-- 수행할 과제 --
아래 기록 중에서 문자열 "should"가 포함된 줄을 모두 찾아 그대로 옮겨 보여 주세요.

-- 제공 데이터 --
○ ○ ○ ○

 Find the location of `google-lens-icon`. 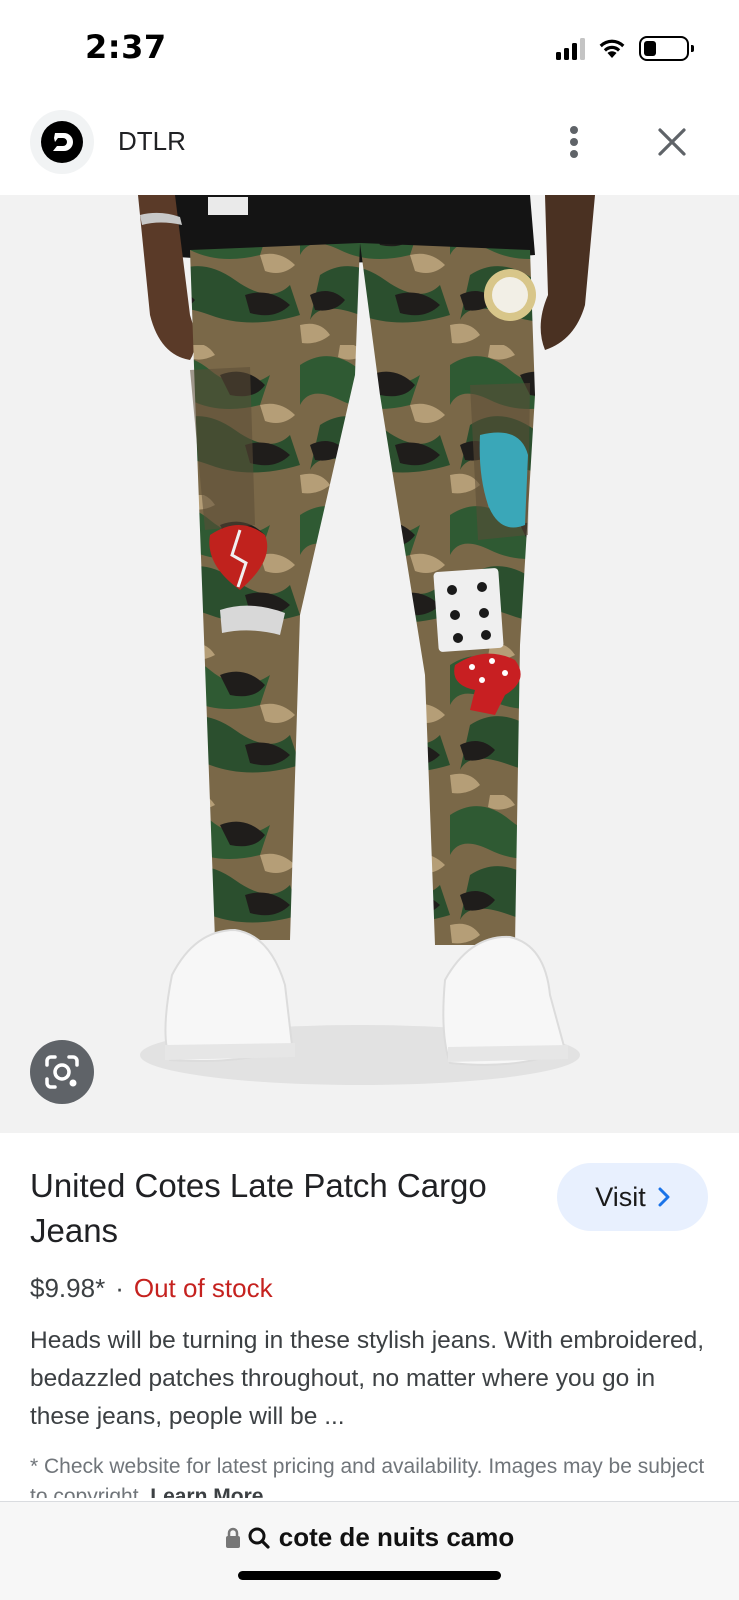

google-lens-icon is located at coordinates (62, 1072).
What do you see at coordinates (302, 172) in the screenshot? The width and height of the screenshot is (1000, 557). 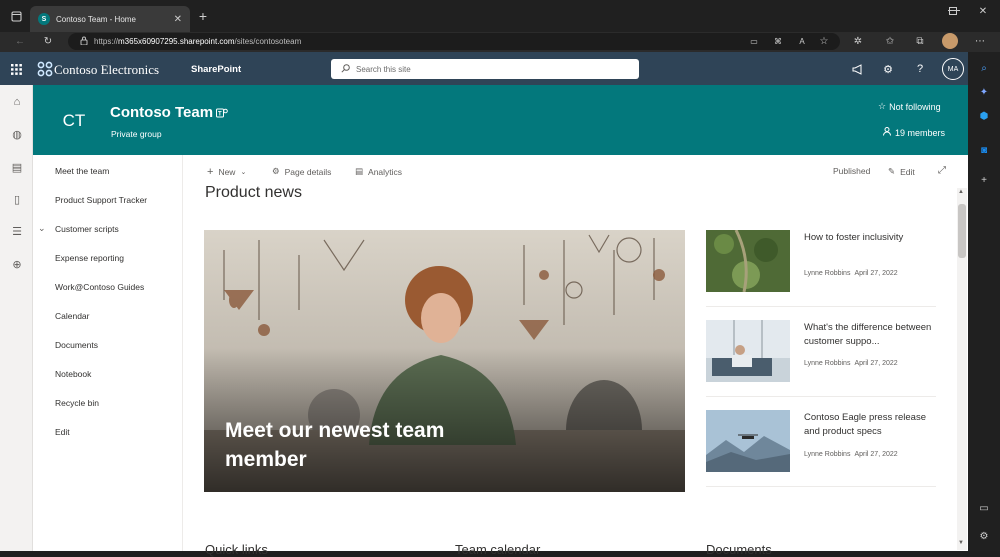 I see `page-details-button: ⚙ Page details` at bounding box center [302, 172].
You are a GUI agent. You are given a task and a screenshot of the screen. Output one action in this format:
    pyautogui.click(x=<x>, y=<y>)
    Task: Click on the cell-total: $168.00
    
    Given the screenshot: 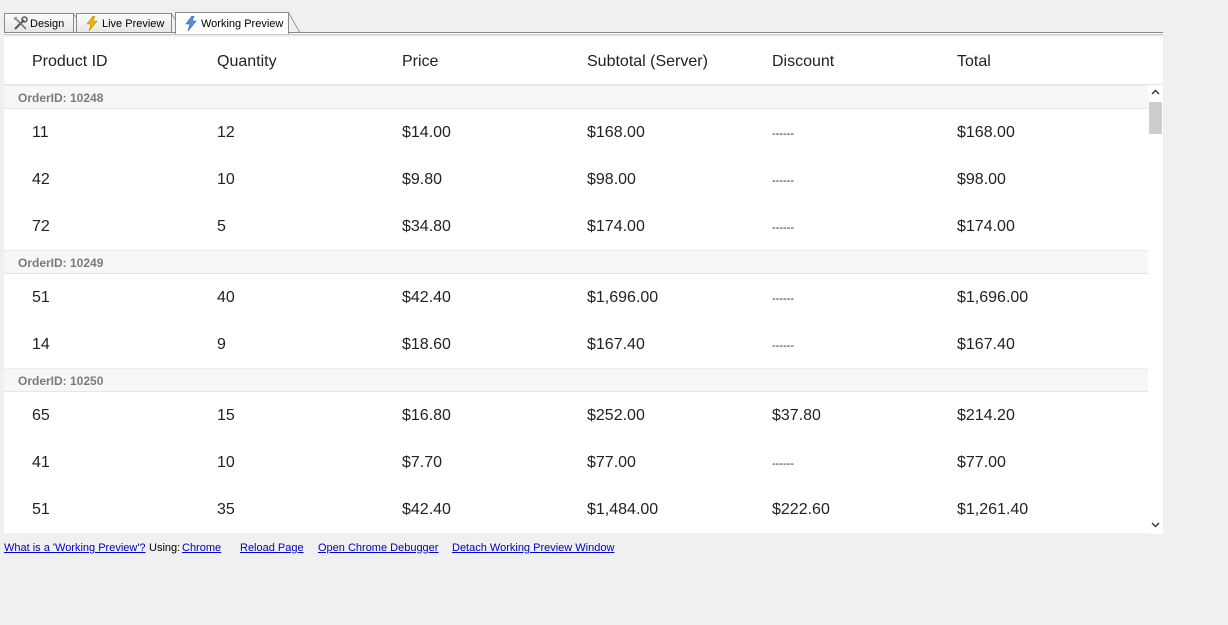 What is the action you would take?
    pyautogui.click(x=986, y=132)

○ ○ ○ ○

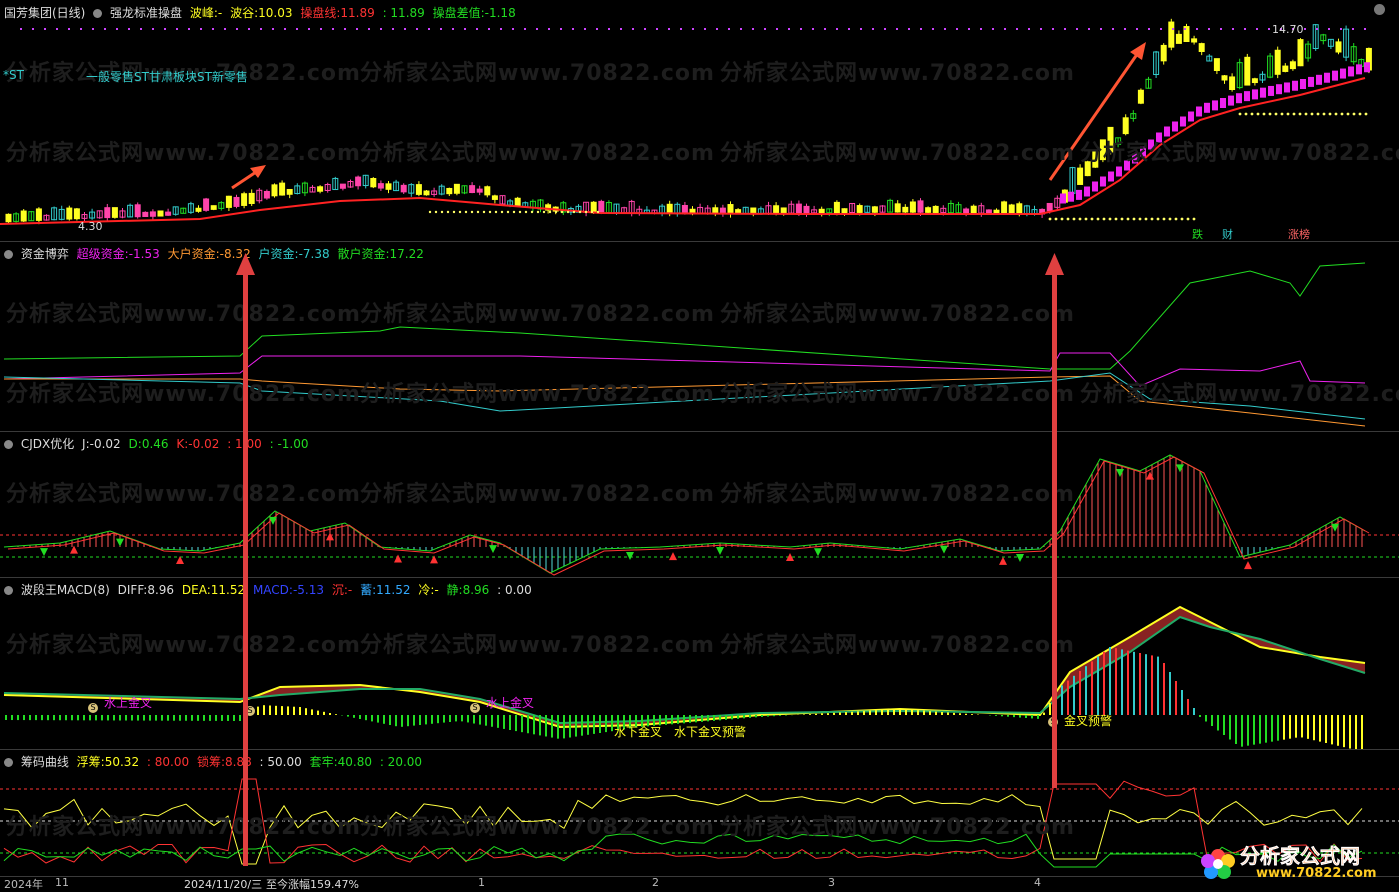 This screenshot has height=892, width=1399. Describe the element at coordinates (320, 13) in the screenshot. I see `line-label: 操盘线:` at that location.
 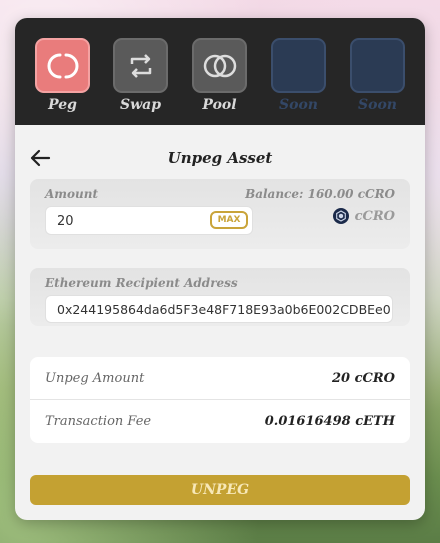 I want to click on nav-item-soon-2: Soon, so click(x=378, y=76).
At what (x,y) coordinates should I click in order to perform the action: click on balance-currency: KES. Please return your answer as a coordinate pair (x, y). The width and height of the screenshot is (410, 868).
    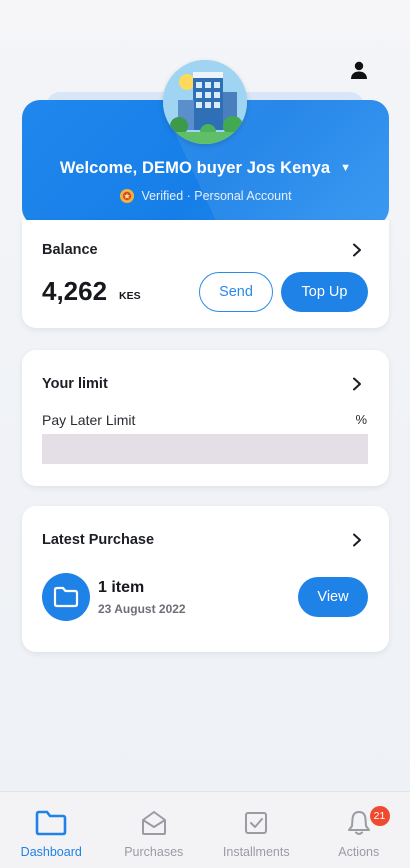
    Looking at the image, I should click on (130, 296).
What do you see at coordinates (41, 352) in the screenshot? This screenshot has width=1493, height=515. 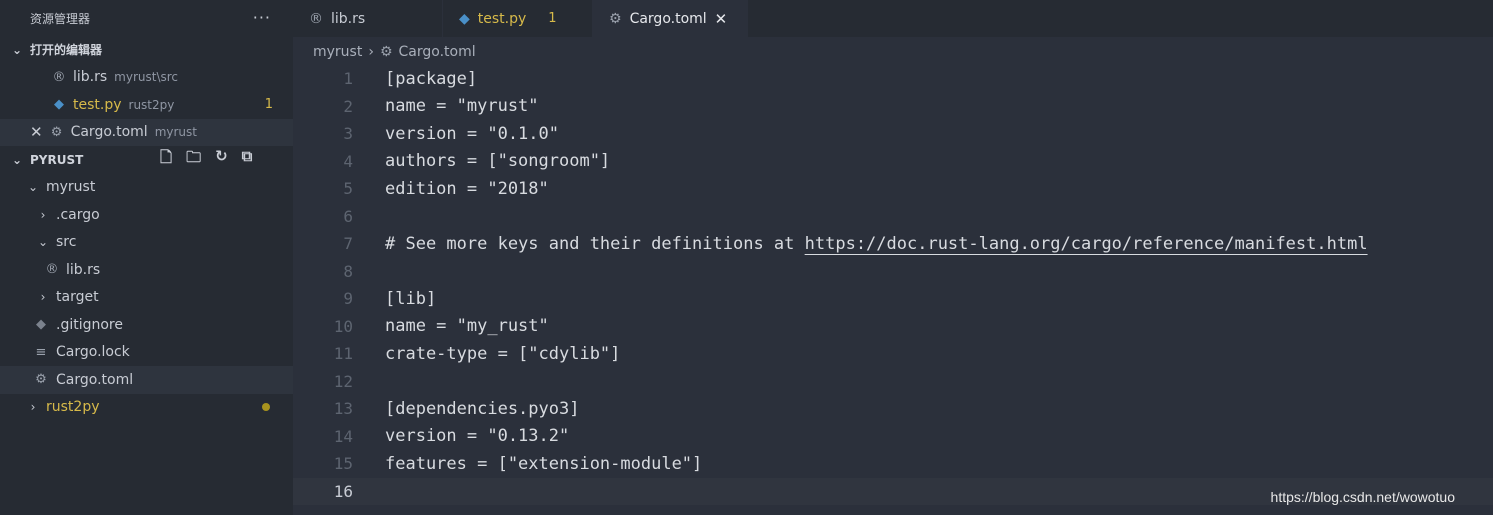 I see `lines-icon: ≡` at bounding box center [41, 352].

○ ○ ○ ○

-- 풀이 과정 --
At what (x,y) coordinates should I click in order to perform the action: click on balance-currency: KES. Please return your answer as a coordinate pair (x, y). The width and height of the screenshot is (410, 868).
    Looking at the image, I should click on (130, 296).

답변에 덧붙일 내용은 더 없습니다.